The bold — or should I say, iconic — theme is continued inside as well, with ICON logos embroidered on the high-back leather seat headrests, added chrome trim on the dash and door pads, and a prominent plaque announcing each truck’s build number and the model’s intended limited edition production. I had the rare opportunity to pilot one of these impressive large cars during a corporately sponsored press romp in August. My rig was one of three being driven from Kenworth’s headquarters in Kirkland, Washington, to the PACCAR Technical Center outside of Mt. Vernon, a distance of roughly 70 miles. Each truck was hitched to a 53-foot dry van and apparently loaded with about 40,000 pounds of concrete blocks.
In the driver’s seat
The first thing one notices from the helm of an ICON 900 is the hood that stretches 66 inches horizontally ahead of the windshield, obscuring anything the size of a Mazda Miata sitting within two or three feet of the front bumper. I hadn’t driven an old-school conventional since the late 1990s, so this reintroduction required a mental adjustment, bringing back memories of the W900A I owned and operated between 1978 and ’84.

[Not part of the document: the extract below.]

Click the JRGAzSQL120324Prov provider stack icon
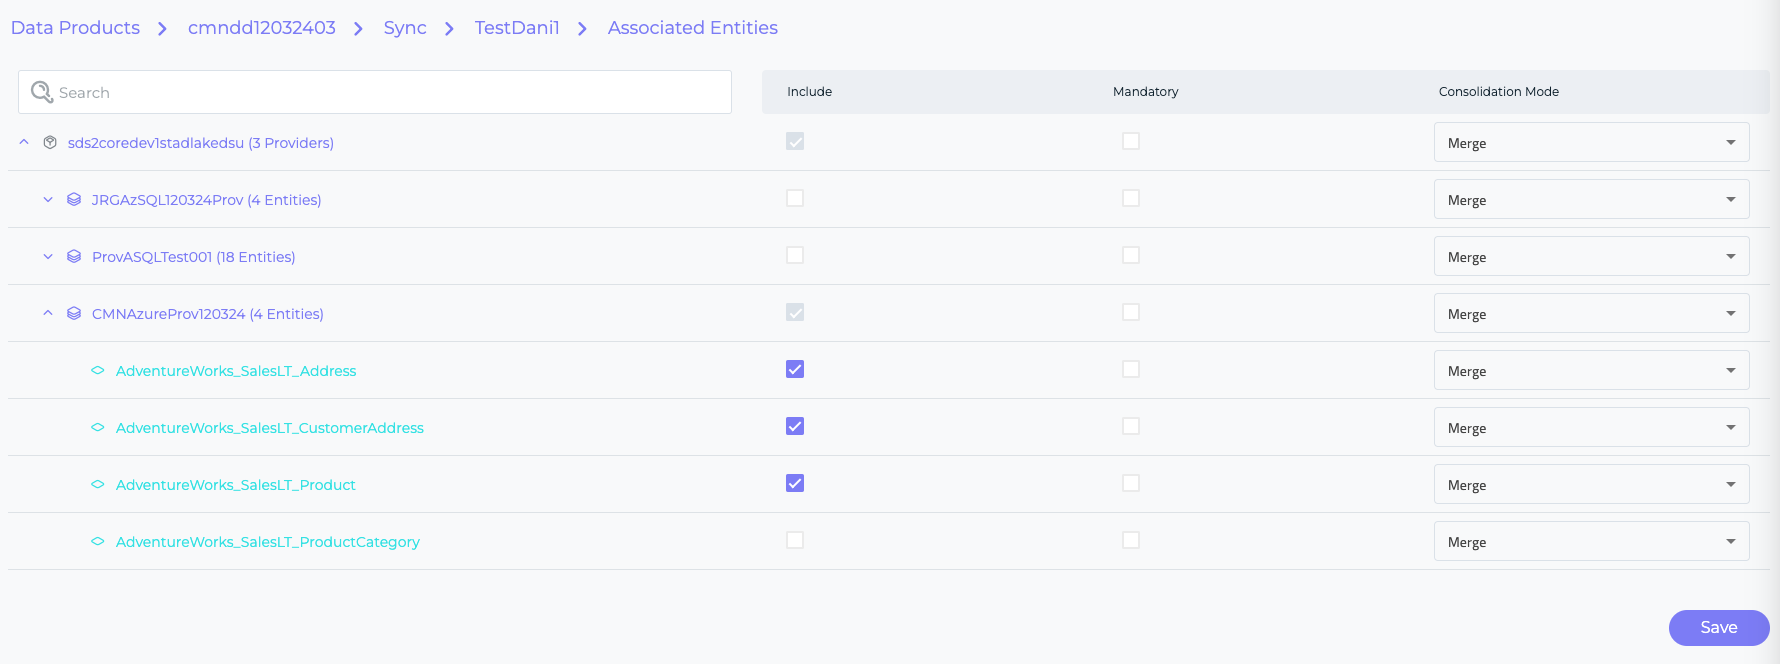 [x=74, y=200]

The second most noticeable thing about the model is the sound of the engine under load. It’s distinct, for sure. Although the drive-test truck was several decades newer than my old “A” model, both sounded strikingly similar with the accelerator mashed to the boards and the side windows open. Two inputs contribute mightily to this resonance: a cab-mounted exhaust pipe and cowl-mounted air can, each an arm’s length from the driver’s seat. Many truckers appreciate a throaty report from their engines, but I’ve been spoiled by today’s aero-style cabs in which the raw business of combustion is kept at a comfortable distance. Yeah, I know: I’m a wimp.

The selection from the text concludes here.